Note that many of the files used in this command are not available, for space and privacy reasons. However, a full example/merged.burden.rds
for 500 anonymised samples (including NA12878 and NA24385) is included in this repository, to enable the demonstration of later steps.
This example illustrates the use of multiple restarts of the algorithm with varying seeds to evaluate fit stability. In this case, 50 different seed runs are used ([314159, 314208]), testing k from 2 to 6, with GNU parallel for speed.

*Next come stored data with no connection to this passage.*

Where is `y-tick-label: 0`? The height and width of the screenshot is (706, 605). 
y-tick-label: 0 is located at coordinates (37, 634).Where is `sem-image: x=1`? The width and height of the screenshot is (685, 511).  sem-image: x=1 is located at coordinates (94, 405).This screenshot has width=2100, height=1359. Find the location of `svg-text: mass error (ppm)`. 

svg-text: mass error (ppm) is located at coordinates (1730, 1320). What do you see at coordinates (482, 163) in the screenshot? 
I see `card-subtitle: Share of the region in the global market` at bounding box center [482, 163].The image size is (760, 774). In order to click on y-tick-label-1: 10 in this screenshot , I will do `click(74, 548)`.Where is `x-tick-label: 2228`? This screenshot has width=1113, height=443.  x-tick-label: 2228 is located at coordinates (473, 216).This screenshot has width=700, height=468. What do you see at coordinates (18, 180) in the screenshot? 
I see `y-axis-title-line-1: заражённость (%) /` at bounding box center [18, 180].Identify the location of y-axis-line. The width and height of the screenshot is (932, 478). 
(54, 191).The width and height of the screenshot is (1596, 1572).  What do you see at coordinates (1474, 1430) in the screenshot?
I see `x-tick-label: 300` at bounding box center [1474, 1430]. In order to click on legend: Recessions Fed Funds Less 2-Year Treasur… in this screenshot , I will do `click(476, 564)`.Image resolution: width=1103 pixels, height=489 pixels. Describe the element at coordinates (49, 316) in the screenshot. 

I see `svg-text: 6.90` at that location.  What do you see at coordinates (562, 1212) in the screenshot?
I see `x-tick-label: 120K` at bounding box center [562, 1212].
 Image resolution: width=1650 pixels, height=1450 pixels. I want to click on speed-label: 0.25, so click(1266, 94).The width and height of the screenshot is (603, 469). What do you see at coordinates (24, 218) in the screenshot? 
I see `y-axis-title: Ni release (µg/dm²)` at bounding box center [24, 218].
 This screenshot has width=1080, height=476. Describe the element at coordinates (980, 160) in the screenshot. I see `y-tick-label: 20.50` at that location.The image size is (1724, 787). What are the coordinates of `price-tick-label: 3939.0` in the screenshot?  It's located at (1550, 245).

The output will be 50x5=250 files with path example/nmf.<seed>.<k>.rds
.
mkdir -p example/search
parallel Rscript soma-snv-nmf.R example/merged.burden.rds example/search/nmf {} 2 6 ::: $(seq 314159 314208)
Generate plots to decide an appropriate k:
Rscript soma-snv-choosek.R example/choosek.pdf example/search/nmf.*.rds
The resulting explained variance plot suggests k=3 is an appropriate choice:
soma-snv-extractbest.R
is a convenience script to extract the best fit for a given k:
Rscript soma-snv-extractbest.R 3 example/finalfit.k3.rds example/search/nmf.*.rds
Signatures, scores, and mutational burden can then be extracted from this file:
library(SomaticSignatures)
fit = readRDS("example/finalfit.k3.rds")
# Get signatures
head(signatures(fit))
# S1 S2 S3
# CA A.A 1.366513 2.220446e-16 3.271910e+01
# CA A.C 22.920074 2.220446e-16 2.937612e+01
# CA A.G 125.339755 2.220446e-16 2.220446e-16
# CA A.T 29.627604 2.220446e-16 2.341390e+01
# CA C.A 7.266072 2.220446e-16 3.659436e+01
# CA C.C 29.998369 2.220446e-16 2.070437e+01
# Get scores of signatures for each sample
head(samples(fit))
# S1 S2 S3
# NA12878 4.848781e-04 0.0016471674 0.0078611438
# NA24385 2.220446e-16 0.0001955538 0.0014927038
# bihjwn 2.220446e-16 0.0002038287 0.0017219708
# jabtjk 2.220446e-16 0.0002768122 0.0006197808
# rhacxe 3.675279e-03 0.0001375060 0.0004815627
# tgxleg 2.220446e-16 0.0006764890 0.0075259051
# Plot signatures
plotSignatures(fit)
# Get the mutation rate for each signature in each sample,
# expressed in somatic variants per megabase.
sample_signature_burden = t(t(samples(fit)) * colSums(signatures(fit)))
head(sample_signature_burden)
# S1 S2 S3
# NA12878 2.025931e+00 1.5041075 25.795531
# NA24385 9.277530e-13 0.1785695 4.898153
# bihjwn 9.277530e-13 0.1861258 5.650469
# jabtjk 9.277530e-13 0.2527705 2.033747
# rhacxe 1.535615e+01 0.1255634 1.580198
# tgxleg 9.277530e-13 0.6177345 24.695480
Section under construction.
Planned extensions to soma-snv:
- A single-sample mode that uses pre-trained spectral decompositions to denoise results.
- A final workflow stage that annotates variants with likelihoods of membership in each of the spectral components identified by NMF.